Machine learning-based optimization of a pitching airfoil performance in dynamic stall conditions using a suction controller

Abstract

Flow separation control on oscillating airfoils is crucial for enhancing the efficiency of turbine blades. In this study, a genetic algorithm was employed to optimize the configuration of a pure suction jet actuator on an oscillating airfoil at a Reynolds number of 1.35×105. Neural networks based on multilayer perceptrons were used to train the aerodynamic coefficients as functions of the control parameters and reduce the number of simulations. The objective function was the mean performance coefficient, defined as the ratio of the average lift to the average drag during an oscillation period. The control parameters were location, velocity, opening length, and suction jet angle relative to the airfoil surface. The optimal jet had the maximum velocity and opening length and was normal to the airfoil surface. The optimal jet location was near the leading edge vortex (LEV) (between 3% and 6% of the chord). The optimum jet can increase the average performance coefficient (average ratio of lift to drag during a period) by about 24 times. The major part of this improvement is related to reducing drag force.
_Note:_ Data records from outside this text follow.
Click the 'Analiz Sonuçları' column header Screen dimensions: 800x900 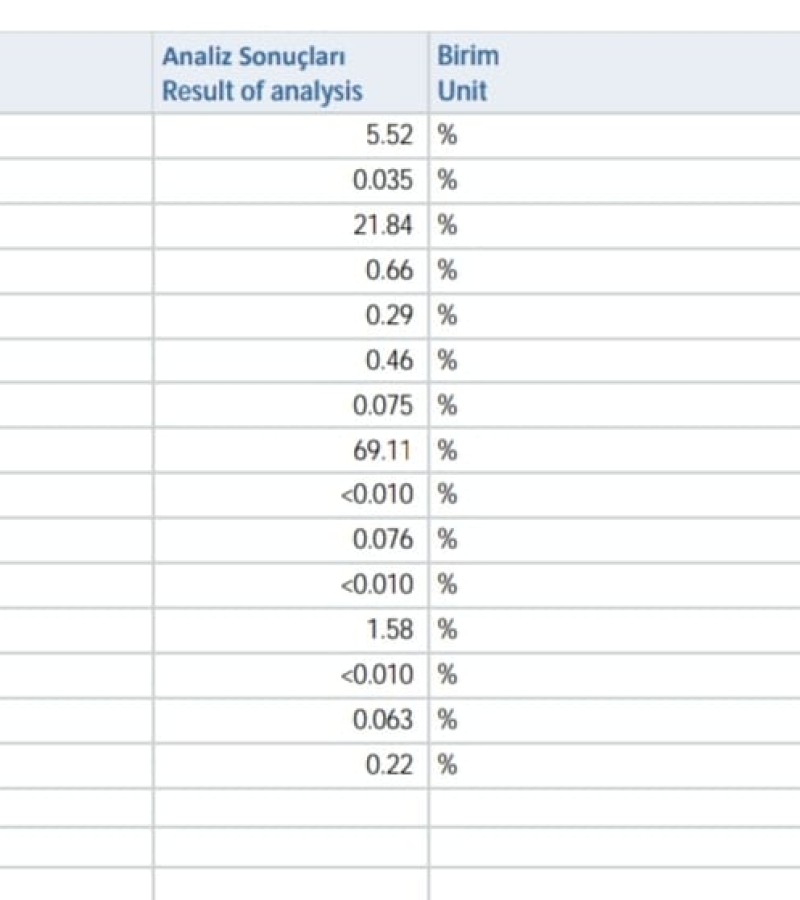[x=290, y=73]
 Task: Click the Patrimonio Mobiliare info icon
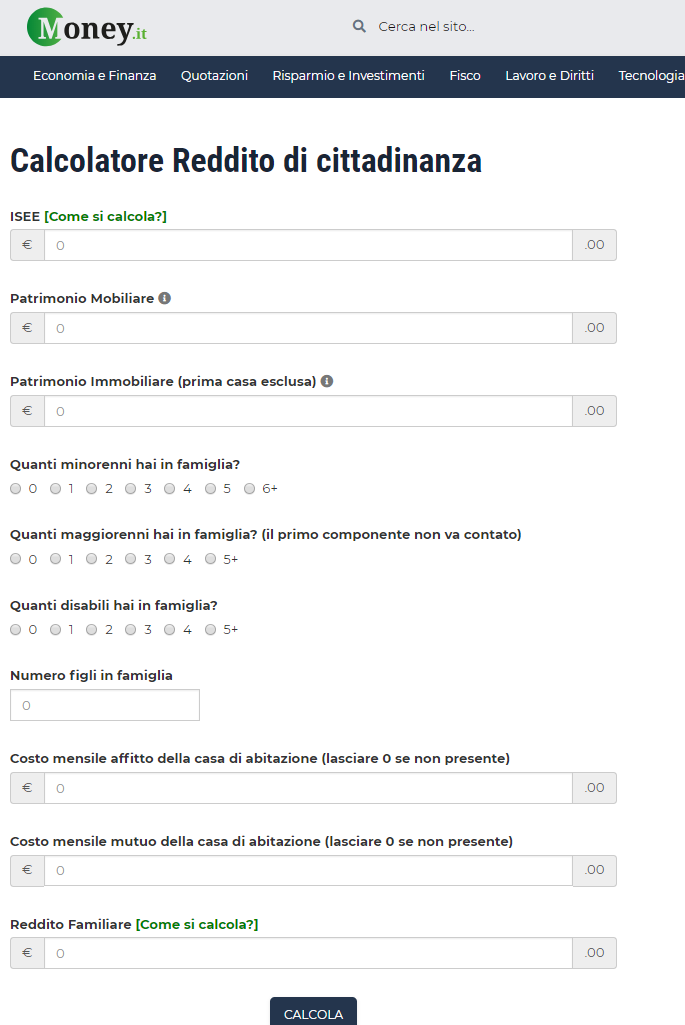tap(165, 298)
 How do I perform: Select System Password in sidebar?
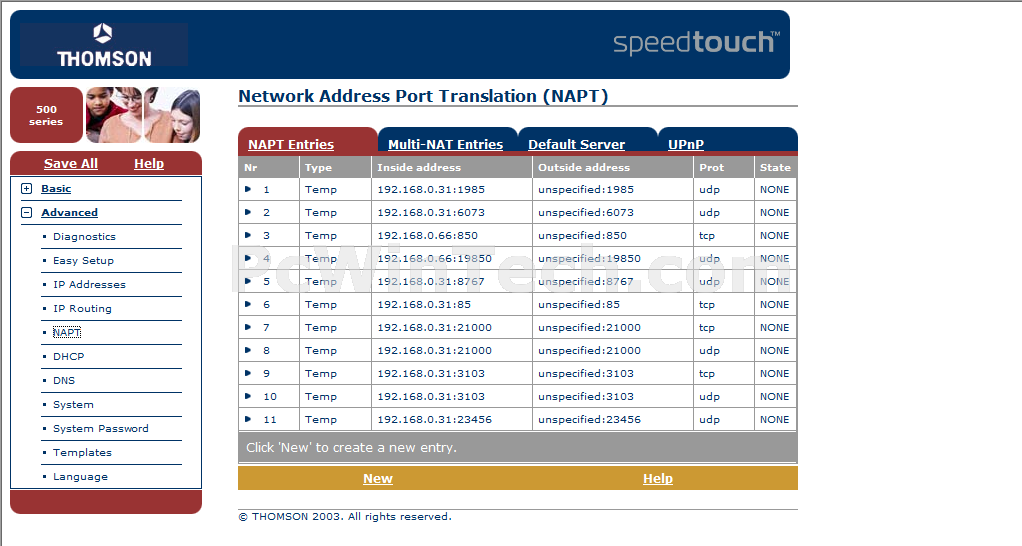tap(100, 429)
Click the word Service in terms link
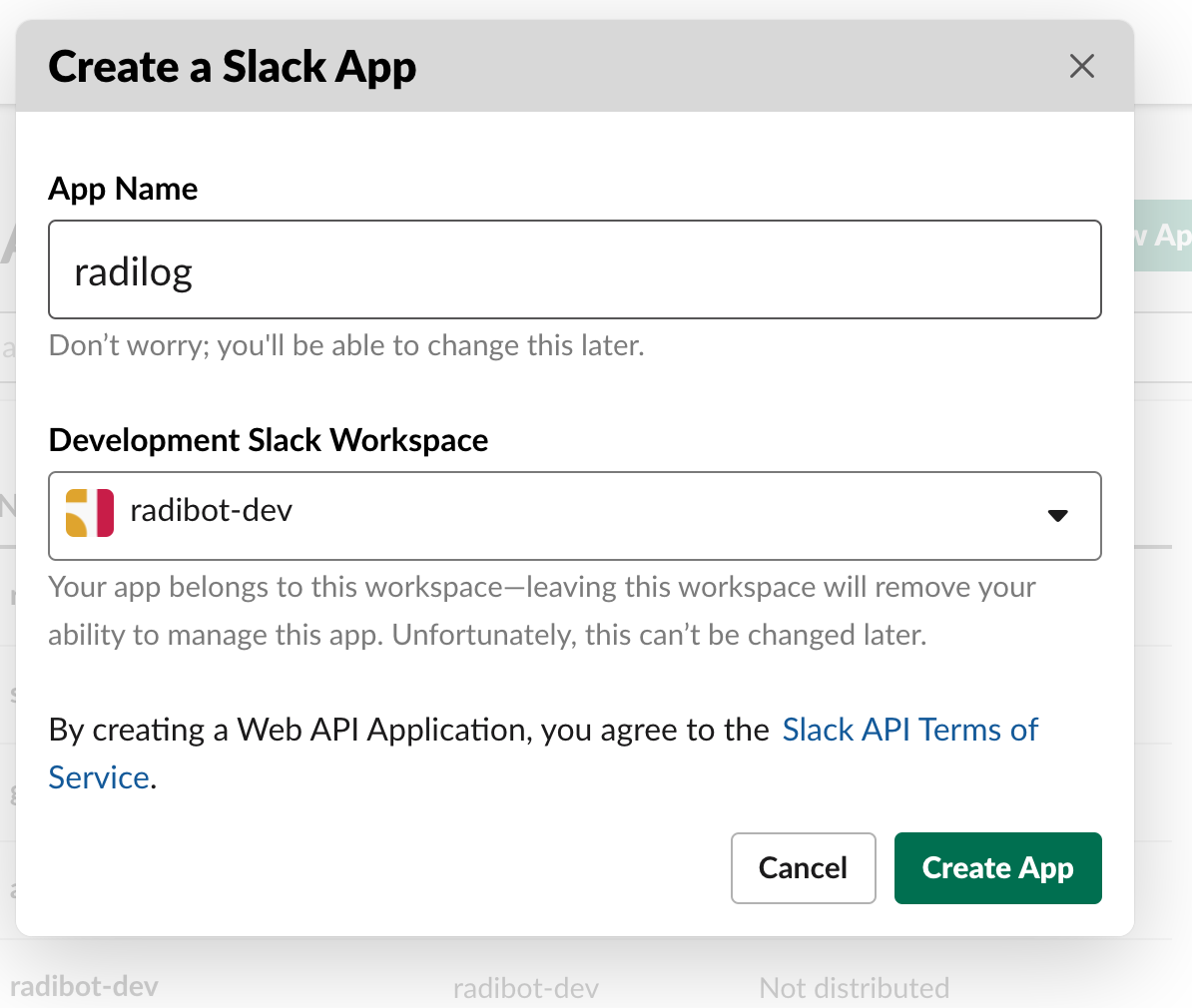This screenshot has height=1008, width=1192. point(99,777)
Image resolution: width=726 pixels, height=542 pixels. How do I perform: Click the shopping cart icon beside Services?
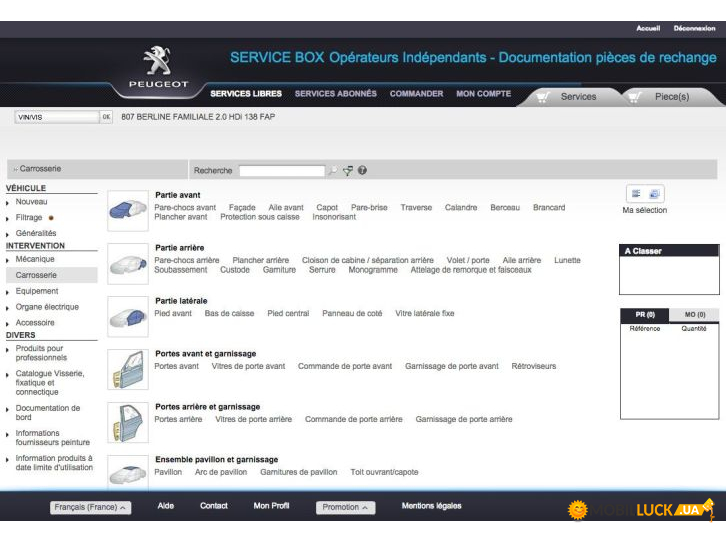(542, 97)
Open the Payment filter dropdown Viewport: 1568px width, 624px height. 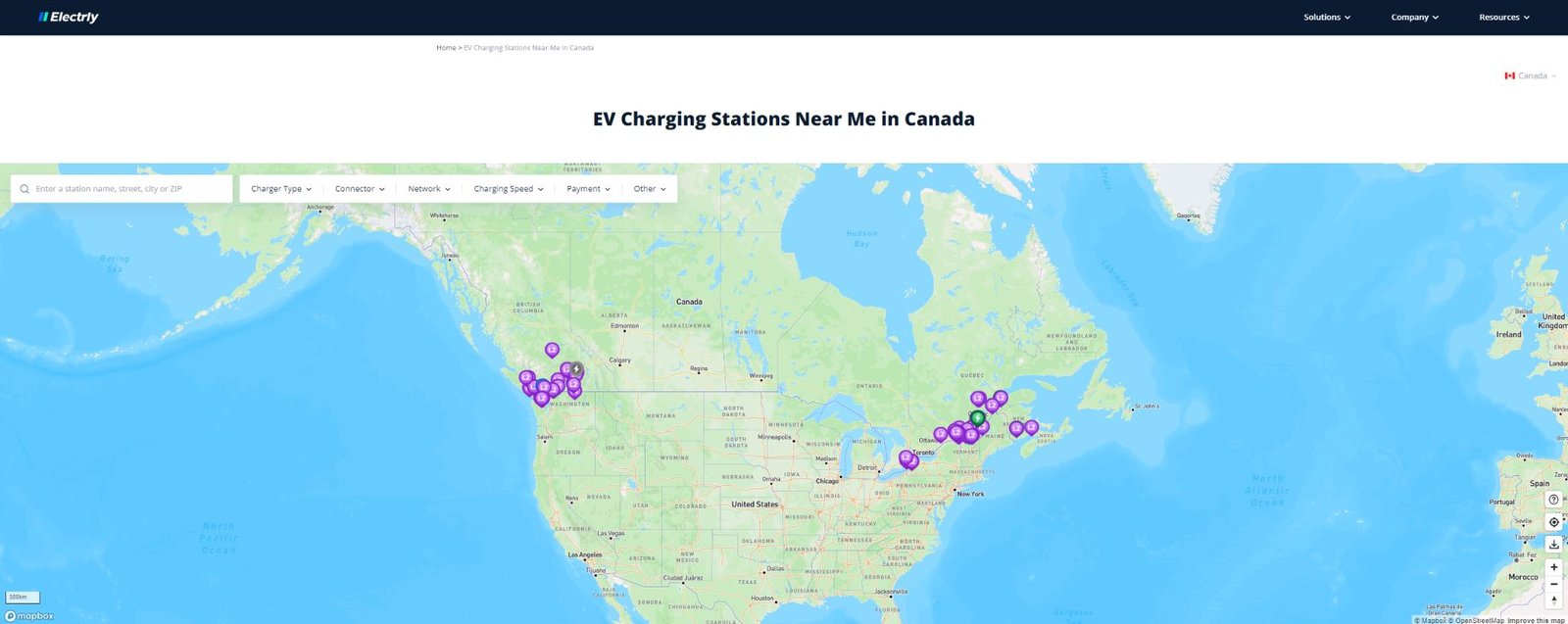point(588,189)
The average lift coefficient increases from about 0.58 to about 0.92 using this jet, while the average drag coefficient decreases from about 0.23 to about 0.02. The optimal jet suppressed the dynamic stall vortex, which resulted from the combination of two clockwise vortices: LEV and turbulent separation vortex. Suppressing this vortex prevented the counterclockwise trailing edge vortex from growing at the end of the airfoil.